President-elect Barack Obama and congressional Democrats are crafting a plan to offer as much as $310 billion of tax cuts to individuals and businesses, a move aimed at attracting Republican support for an economic-stimulus package and prodding companies to create jobs.
The size of the proposed tax cuts -- which would account for about 40% of a stimulus package that could reach $775 billion over two years -- is greater than many on both sides of the aisle in Congress had anticipated, and may make it easier to win over Republicans who have stressed that any initiative should rely relatively heavily on tax cuts rather than spending.
Tax cuts? Sort of.
Search me. We do face aging among the massive Boomer population.
I never really liked Obama's tax cut plan. I always found the Social Security argument for the Federal income tax rebate specious at best, given that the Social Security "tax" was, to the best of my knowledge, never designed to be a tax, so much as a contribution into the government's (ill concieved) mandatory retirement program. The mention of more corporate welfare is disconcerting as well. But hey, why not give money from people who know what ROI means to people that think that an ARM is a good thing? That's the way to ensure a sustainable economy, right???
I think this all started with the energy price debacle, speculators pushed up the prices just way to much, greed undone an entire planet's economy. Now we know how huge this kind of speculation can affect jobs, security, nations, economies, etc. So, cheaper energy, brings back the jobs, and provides people a way to move goods are services, as well as themselves creating markets with supply and demand. The problem with cheaper energy is it won't be cheap for long as we are begining to drop the alternative sources and stay with oil, which will be our undoing.
We can also think speculators in the mortgage industry, the greed there is only overcome by those oil speculators. The crater in the housing markets has led to disasters in the stock markets, hedgefunds, and ponzi schemes world wide. They will recover in time, but still the loan and disclosure process must be reviewed and changed. People who deserve loans should get them, and there should't be a hundred different 'products' for people to by pass crappy credit ratings and affordability.
People who deserve loans should get them, and there should't be a hundred different 'products' for people to by pass crappy credit ratings and affordability.
And, this time the government should play along instead of trying suspend the laws of economics by fiat! Thanks for your posts.
As for the business tax package, a key provision would allow companies to write off huge losses incurred last year, as well as any losses from 2009, to retroactively reduce tax bills dating back five years. In effect, this would entitle companies to receive cash from the government that they otherwise couldn't have claimed.

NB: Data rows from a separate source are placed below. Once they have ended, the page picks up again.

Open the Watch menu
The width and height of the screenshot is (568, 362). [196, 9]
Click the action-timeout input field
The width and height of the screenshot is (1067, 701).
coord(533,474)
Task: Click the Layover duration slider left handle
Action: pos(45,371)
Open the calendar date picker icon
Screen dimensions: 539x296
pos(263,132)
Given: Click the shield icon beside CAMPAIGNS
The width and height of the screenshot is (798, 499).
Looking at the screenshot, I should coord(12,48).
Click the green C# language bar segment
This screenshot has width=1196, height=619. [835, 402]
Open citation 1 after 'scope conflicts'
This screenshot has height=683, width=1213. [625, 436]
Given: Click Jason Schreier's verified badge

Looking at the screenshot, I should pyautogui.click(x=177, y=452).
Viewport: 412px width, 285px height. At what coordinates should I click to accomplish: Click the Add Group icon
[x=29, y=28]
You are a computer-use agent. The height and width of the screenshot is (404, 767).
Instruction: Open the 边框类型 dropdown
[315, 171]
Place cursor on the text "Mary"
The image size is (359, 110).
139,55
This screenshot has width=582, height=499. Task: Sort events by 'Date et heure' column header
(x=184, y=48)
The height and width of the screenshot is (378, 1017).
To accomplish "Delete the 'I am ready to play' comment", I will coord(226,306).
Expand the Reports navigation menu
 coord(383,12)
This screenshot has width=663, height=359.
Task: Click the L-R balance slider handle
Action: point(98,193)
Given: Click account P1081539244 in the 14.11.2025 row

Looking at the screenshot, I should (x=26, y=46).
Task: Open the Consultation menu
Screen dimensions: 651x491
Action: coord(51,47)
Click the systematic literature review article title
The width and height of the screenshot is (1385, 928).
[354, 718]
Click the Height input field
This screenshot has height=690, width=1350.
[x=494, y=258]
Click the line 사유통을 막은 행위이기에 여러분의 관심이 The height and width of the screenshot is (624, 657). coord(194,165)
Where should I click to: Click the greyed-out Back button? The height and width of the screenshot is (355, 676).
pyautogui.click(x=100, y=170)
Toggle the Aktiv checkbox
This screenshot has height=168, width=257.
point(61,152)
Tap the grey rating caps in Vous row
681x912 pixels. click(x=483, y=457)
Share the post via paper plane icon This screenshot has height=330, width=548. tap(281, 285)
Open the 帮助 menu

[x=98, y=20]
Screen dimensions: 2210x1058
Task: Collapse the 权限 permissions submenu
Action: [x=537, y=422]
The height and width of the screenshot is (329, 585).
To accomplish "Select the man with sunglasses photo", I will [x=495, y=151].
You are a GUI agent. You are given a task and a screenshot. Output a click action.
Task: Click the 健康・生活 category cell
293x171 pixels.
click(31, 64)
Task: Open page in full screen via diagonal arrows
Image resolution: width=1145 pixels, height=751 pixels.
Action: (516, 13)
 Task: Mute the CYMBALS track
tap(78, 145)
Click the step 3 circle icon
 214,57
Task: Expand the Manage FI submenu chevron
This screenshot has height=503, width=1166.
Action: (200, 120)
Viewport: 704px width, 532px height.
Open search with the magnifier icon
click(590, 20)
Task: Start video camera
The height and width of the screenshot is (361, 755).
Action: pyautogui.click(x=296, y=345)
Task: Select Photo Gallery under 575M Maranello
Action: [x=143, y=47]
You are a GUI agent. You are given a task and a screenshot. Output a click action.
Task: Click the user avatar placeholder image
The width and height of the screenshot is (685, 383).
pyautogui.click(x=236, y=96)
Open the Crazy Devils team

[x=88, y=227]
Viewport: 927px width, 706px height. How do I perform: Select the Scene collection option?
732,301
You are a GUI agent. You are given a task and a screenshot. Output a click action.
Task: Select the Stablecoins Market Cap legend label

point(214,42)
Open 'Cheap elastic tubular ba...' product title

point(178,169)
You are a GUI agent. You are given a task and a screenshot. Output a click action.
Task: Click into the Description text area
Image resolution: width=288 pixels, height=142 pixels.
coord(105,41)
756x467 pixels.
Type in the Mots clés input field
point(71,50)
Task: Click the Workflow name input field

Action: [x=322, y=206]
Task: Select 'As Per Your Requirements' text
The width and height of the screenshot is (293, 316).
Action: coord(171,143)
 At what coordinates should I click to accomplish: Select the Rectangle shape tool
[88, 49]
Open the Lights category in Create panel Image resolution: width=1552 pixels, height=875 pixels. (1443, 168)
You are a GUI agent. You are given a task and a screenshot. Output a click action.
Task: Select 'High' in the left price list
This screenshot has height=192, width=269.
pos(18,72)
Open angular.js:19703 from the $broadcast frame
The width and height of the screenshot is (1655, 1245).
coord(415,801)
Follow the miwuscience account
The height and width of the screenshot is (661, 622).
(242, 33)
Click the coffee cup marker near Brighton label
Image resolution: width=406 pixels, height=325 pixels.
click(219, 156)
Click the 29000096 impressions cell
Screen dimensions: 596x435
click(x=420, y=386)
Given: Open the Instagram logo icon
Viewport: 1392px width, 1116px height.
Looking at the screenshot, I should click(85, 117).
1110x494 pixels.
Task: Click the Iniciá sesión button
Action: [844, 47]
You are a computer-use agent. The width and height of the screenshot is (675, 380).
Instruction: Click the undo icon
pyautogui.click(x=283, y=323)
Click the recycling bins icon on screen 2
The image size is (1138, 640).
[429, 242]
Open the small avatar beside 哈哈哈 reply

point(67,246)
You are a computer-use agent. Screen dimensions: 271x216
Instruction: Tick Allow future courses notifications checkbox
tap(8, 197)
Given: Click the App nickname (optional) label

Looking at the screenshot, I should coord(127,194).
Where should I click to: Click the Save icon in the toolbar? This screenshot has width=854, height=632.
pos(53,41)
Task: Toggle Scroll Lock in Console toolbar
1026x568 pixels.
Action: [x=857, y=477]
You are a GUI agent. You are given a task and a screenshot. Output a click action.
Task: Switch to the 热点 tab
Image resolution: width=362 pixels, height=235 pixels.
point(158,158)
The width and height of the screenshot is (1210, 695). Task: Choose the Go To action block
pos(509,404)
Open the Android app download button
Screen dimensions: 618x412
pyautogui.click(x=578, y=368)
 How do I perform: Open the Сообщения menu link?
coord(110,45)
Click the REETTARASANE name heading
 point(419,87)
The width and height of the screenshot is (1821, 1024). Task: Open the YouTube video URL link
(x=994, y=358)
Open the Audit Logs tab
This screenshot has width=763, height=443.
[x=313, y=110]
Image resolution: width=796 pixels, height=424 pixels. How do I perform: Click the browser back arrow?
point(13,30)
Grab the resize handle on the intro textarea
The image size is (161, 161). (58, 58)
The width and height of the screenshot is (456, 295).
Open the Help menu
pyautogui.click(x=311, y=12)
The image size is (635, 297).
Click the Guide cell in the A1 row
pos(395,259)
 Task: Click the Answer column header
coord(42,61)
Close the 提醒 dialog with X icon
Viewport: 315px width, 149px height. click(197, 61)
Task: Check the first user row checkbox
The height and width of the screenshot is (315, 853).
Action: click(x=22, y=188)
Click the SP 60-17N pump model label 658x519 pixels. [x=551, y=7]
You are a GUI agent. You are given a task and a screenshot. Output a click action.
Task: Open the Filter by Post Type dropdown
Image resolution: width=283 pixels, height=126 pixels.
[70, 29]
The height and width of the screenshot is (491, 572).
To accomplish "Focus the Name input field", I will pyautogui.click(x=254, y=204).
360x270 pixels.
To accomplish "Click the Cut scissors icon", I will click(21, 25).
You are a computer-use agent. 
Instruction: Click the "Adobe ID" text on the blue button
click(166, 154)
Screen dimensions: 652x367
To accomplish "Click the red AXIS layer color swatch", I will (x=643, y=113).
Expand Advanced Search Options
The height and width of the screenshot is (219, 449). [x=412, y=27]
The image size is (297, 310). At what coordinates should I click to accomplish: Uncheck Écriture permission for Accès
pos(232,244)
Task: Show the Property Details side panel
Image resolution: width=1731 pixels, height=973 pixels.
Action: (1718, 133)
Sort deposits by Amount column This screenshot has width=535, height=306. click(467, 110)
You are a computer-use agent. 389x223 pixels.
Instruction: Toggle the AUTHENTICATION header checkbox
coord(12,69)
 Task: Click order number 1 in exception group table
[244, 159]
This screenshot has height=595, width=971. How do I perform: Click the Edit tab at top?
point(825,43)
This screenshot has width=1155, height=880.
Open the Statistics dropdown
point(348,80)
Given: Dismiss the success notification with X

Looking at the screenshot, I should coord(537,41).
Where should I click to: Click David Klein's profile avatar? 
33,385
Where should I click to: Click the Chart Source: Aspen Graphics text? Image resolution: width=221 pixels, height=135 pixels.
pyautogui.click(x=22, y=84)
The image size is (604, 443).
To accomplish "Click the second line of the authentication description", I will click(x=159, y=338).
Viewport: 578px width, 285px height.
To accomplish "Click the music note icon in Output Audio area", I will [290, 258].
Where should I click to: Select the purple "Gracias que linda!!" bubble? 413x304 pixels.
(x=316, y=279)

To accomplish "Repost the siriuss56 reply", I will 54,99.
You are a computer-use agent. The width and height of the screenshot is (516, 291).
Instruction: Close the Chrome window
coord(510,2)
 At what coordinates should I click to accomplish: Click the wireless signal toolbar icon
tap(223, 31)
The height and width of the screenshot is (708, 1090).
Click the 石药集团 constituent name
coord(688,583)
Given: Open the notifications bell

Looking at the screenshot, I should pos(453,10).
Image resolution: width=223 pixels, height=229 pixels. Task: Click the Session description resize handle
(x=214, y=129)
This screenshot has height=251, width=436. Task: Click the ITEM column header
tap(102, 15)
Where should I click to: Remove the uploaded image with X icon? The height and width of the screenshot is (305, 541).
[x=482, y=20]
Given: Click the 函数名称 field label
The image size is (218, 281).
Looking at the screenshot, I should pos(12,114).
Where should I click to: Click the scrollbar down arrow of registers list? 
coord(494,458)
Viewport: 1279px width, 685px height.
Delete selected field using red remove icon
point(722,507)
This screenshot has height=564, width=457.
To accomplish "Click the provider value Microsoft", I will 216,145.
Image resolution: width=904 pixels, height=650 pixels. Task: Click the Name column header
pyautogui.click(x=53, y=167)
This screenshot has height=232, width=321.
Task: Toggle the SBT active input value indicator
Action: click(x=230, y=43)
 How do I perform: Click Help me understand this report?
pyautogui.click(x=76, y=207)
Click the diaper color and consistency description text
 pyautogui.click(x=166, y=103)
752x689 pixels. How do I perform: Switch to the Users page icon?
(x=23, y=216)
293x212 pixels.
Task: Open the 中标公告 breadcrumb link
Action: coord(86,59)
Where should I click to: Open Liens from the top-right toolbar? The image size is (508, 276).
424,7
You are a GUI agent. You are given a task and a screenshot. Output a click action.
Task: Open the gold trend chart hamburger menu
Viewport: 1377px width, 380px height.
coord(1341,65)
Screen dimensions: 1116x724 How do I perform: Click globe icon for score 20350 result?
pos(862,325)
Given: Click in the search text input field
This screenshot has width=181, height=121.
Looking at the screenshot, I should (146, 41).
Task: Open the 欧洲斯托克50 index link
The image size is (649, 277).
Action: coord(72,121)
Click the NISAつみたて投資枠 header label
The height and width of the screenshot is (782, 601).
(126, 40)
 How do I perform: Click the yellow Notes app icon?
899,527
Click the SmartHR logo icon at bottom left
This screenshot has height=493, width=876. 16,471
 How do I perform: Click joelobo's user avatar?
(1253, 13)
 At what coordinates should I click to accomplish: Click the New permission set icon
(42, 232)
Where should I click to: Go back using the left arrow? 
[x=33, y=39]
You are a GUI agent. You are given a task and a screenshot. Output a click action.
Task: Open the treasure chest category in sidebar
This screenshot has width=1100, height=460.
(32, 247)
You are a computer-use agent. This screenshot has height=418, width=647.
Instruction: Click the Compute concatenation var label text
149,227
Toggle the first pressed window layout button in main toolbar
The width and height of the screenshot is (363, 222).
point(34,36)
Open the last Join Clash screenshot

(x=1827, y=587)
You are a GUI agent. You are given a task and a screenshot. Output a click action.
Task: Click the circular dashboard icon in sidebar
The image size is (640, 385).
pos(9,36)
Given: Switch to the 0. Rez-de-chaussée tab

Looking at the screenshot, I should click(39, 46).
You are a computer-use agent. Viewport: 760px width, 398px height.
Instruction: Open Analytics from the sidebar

This might actually protect some jobs.
William Gale, a tax-policy analyst at the Brookings Institution think tank in Washington, said the scale of the whole package is larger than expected. He called the business offerings a true surprise, since most attention has been focused on the spending side of the equation, especially the hundreds of billions of dollars being discussed for infrastructure and aid to state and local governments.
In my opinion this part of the proposal will go a long way toward allowing small and medium business to stay afloat in this troublesome downturn. Right this minute a shortfall in revenues for municipal, city, state and county revenues are mounting up and this measure could help stop massive public servant layoffs. Most businesses in central Georgia, where I live, are down between 50 and 60 percent in sales and profit in Oct, Nov, and Dec.